* [Excerpt provided]:
┏━━

Requirements Imposed on FDA
FDA must issue guidance on:
The collection and use of patient experience data— data intended to provide information about patients’ experiences with a disease or condition—in drug development (draft guidance due 18 months after enactment);
The process for qualification of DDTs (draft guidance due three years after enactment);
The circumstances under which drug sponsors and FDA may rely on real world evidence (draft guidance due five years after enactment);
Pre-submission interactions with sponsors developing combination products and submissions of information with meeting requests (final guidance due four years after enactment); and
The criteria, processes and considerations for demonstrating safety and effectiveness of limited population antibacterial and antifungal drugs (draft guidance due 18 months after enactment).
The agency may also issue updated guidance and regulations within one year of developing standards to support the development, evaluation and review of regenerative medicine therapies and RATs.
FDA must issue the following reports assessing:
The use of patient experience data in regulatory decision-making (by June 1 of 2021, 2025 and 2031);
The qualification process for DDTs (five years after enactment);
Approval of RATs, as well as the number of applications for which FDA granted accelerated approval or priority review (by March 1 of each year);
Approvals of antibacterial or antifungal drugs under the limited population pathway (every two years); and
The implementation of the new statute on the susceptibility test interpretive criteria (two years after enactment).
The Cures Act also requires FDA to take other actions:
Issue a draft framework for implementation of a program to evaluate real world evidence;
Post information on the review of supplemental applications that rely on qualified data summaries;
Develop standards and consensus definitions related to the development, evaluation and review of regenerative medicine therapies and RATs;
Provide advice to sponsors of limited population drugs on data needed for approval;
Identify, list and update susceptibility test interpretive criteria and susceptibility test interpretive criteria standards on the new FDA interpretive criteria website; and
Post guidelines of best practices for drug safety surveillance using the FDA Adverse Event Reporting System and criteria for public posting of adverse event signals.

┗━━

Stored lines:
┏━━

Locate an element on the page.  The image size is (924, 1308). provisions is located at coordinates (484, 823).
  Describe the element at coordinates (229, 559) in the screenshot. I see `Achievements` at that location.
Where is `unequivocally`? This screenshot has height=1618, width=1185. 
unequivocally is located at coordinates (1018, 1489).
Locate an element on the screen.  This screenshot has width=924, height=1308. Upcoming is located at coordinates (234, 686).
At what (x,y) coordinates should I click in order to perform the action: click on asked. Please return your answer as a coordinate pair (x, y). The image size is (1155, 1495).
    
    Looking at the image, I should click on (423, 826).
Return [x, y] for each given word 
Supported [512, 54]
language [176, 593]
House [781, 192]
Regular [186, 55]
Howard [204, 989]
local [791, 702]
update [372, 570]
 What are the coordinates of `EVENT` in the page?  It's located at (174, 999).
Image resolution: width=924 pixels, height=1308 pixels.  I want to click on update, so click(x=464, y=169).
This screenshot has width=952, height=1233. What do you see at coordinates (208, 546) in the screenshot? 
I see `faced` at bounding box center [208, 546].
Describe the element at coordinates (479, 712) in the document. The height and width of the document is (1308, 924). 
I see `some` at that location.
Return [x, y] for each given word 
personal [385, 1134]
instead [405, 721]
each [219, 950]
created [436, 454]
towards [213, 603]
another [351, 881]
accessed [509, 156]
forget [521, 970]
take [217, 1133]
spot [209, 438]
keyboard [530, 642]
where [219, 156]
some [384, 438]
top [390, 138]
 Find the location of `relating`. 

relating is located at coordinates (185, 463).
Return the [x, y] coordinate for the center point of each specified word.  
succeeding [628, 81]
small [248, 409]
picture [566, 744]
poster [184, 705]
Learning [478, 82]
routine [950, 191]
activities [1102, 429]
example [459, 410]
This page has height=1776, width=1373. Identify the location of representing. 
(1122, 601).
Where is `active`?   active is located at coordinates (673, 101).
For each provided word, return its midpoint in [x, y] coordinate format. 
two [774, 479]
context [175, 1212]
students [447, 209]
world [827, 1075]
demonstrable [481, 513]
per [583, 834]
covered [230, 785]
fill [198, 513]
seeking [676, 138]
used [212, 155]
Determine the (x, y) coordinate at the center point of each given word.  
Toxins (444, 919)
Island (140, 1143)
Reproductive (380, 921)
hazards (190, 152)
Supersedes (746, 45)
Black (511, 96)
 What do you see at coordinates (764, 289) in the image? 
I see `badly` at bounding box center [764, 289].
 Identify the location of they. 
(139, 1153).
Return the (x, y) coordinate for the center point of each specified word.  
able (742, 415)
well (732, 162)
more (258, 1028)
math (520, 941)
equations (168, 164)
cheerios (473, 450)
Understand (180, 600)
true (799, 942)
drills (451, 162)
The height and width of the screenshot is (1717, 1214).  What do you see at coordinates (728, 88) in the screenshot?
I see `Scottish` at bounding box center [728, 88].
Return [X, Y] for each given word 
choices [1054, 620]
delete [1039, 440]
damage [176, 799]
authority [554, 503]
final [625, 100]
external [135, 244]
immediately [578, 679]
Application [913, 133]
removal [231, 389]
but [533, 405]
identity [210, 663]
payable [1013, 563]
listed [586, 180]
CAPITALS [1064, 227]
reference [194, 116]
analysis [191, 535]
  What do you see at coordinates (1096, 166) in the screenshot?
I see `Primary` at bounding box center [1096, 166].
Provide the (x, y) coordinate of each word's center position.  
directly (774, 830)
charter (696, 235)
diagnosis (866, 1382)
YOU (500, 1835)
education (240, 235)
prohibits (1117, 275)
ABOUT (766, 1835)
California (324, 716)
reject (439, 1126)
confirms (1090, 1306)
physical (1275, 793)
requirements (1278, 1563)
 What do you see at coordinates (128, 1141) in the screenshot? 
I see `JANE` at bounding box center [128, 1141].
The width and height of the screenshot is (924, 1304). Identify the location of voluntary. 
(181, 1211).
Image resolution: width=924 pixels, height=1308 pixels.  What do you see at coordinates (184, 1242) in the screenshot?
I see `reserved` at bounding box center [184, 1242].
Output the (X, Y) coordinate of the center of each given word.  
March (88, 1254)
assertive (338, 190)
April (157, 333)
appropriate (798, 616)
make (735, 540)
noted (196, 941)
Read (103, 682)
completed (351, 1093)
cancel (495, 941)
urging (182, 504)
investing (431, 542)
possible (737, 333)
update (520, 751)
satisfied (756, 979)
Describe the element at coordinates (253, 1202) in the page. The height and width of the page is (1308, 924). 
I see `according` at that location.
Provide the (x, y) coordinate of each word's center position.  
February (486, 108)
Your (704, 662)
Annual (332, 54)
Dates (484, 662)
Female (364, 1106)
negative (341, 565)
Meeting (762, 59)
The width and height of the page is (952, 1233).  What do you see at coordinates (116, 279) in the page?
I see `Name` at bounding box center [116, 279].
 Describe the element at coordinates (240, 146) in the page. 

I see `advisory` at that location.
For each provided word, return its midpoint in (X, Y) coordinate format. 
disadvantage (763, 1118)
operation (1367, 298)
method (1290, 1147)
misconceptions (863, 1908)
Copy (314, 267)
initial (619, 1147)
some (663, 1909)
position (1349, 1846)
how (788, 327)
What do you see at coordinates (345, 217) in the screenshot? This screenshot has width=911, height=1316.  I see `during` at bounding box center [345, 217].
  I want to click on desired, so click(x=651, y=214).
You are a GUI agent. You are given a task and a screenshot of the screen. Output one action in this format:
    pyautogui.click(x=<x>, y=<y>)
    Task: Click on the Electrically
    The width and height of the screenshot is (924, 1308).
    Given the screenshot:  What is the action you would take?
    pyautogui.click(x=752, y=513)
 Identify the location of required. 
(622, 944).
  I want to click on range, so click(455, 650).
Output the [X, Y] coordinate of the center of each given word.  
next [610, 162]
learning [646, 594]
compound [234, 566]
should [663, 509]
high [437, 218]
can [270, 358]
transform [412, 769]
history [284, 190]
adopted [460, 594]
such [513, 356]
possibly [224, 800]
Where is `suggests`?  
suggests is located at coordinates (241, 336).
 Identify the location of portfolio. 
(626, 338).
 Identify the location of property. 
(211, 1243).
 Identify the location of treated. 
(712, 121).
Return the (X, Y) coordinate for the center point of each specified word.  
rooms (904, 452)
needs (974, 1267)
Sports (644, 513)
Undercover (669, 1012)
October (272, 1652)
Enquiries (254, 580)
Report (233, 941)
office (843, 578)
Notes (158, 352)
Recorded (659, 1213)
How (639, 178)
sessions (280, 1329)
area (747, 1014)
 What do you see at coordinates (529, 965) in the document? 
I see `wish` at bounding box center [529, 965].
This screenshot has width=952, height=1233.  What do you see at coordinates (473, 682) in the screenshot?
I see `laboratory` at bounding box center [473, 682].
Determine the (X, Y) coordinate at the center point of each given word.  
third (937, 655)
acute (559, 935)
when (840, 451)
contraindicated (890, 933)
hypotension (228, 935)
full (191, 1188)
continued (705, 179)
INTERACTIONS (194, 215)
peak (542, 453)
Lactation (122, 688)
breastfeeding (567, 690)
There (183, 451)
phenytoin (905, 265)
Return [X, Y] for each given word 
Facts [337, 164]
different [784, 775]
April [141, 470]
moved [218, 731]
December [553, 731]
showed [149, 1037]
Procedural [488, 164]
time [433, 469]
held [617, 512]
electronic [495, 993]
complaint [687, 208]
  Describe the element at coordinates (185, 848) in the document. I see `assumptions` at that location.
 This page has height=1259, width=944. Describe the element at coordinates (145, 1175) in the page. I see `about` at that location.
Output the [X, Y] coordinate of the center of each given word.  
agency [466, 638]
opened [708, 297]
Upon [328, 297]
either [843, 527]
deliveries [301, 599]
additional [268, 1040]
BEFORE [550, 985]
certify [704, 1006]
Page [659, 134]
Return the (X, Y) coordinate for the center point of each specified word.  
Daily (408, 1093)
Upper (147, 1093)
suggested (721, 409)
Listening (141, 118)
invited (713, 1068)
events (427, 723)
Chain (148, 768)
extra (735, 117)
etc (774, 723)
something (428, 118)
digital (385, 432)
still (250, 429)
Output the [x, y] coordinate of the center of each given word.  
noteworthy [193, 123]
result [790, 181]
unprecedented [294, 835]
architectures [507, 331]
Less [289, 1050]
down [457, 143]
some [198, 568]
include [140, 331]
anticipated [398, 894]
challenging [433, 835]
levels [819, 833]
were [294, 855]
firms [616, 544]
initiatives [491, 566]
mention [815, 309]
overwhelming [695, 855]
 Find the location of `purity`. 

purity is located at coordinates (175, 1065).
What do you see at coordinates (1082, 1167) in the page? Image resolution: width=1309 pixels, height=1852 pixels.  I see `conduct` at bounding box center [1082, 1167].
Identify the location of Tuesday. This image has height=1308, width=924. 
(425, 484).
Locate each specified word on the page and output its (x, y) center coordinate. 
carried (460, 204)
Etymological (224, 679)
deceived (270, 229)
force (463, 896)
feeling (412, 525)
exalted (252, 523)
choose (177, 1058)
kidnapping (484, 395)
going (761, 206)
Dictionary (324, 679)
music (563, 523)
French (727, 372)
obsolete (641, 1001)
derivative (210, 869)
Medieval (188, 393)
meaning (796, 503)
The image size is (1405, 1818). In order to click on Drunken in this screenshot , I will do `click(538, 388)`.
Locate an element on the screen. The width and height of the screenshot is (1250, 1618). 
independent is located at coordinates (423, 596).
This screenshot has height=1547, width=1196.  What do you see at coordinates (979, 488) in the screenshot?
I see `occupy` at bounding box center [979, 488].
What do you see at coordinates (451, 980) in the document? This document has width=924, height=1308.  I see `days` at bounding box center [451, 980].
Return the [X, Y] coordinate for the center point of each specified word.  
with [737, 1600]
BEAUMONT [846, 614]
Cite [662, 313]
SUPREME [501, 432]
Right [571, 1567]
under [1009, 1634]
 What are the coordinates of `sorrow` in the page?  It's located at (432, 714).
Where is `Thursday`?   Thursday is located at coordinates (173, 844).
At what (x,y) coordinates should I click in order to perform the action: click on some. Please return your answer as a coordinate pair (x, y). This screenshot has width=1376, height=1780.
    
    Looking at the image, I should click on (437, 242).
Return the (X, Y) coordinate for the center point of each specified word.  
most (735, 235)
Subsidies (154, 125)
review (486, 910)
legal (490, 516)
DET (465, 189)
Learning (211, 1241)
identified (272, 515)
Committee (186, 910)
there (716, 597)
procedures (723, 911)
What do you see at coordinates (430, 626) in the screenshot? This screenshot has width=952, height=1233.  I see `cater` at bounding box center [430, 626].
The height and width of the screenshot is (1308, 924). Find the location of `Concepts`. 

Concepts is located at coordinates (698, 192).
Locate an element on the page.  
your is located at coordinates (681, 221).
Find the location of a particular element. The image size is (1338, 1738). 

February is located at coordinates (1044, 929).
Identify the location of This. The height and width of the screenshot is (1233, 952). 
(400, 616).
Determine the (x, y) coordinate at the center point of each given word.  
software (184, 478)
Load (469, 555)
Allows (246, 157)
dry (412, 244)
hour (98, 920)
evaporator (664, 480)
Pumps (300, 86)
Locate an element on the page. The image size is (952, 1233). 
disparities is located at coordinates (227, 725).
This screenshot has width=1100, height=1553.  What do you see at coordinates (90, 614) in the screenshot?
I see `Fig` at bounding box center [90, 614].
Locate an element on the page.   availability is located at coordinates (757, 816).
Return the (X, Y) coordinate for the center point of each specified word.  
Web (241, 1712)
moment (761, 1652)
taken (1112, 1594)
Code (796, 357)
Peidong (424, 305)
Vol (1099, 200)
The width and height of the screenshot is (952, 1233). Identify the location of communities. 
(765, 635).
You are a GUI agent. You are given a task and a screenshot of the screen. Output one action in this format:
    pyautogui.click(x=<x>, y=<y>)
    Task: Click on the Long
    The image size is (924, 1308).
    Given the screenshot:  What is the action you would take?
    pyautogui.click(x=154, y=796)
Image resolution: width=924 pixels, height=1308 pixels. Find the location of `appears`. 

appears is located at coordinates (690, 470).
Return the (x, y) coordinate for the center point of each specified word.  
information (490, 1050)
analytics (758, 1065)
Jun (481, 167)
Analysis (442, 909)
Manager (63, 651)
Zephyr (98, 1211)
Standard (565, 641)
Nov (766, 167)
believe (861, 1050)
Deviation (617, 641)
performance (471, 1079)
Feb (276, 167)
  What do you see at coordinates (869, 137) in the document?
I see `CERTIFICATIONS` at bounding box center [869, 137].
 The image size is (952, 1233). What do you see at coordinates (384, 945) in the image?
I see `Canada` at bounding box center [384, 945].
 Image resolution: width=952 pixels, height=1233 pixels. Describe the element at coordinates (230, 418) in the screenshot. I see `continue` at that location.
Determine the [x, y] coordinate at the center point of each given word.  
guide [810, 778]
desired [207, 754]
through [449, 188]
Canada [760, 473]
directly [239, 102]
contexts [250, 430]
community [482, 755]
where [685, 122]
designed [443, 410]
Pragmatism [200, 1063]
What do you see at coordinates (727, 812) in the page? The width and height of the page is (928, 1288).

┗━━

* [Requirement]:
Copy out the full excerpt on requirements imposed on FDA, reproducing it word for word.

* [Output of the exercise]:
Requirements Imposed on FDA
FDA must issue guidance on:
The collection and use of patient experience data— data intended to provide information about patients’ experiences with a disease or condition—in drug development (draft guidance due 18 months after enactment);
The process for qualification of DDTs (draft guidance due three years after enactment);
The circumstances under which drug sponsors and FDA may rely on real world evidence (draft guidance due five years after enactment);
Pre-submission interactions with sponsors developing combination products and submissions of information with meeting requests (final guidance due four years after enactment); and
The criteria, processes and considerations for demonstrating safety and effectiveness of limited population antibacterial and antifungal drugs (draft guidance due 18 months after enactment).
The agency may also issue updated guidance and regulations within one year of developing standards to support the development, evaluation and review of regenerative medicine therapies and RATs.
FDA must issue the following reports assessing:
The use of patient experience data in regulatory decision-making (by June 1 of 2021, 2025 and 2031);
The qualification process for DDTs (five years after enactment);
Approval of RATs, as well as the number of applications for which FDA granted accelerated approval or priority review (by March 1 of each year);
Approvals of antibacterial or antifungal drugs under the limited population pathway (every two years); and
The implementation of the new statute on the susceptibility test interpretive criteria (two years after enactment).
The Cures Act also requires FDA to take other actions:
Issue a draft framework for implementation of a program to evaluate real world evidence;
Post information on the review of supplemental applications that rely on qualified data summaries;
Develop standards and consensus definitions related to the development, evaluation and review of regenerative medicine therapies and RATs;
Provide advice to sponsors of limited population drugs on data needed for approval;
Identify, list and update susceptibility test interpretive criteria and susceptibility test interpretive criteria standards on the new FDA interpretive criteria website; and
Post guidelines of best practices for drug safety surveillance using the FDA Adverse Event Reporting System and criteria for public posting of adverse event signals.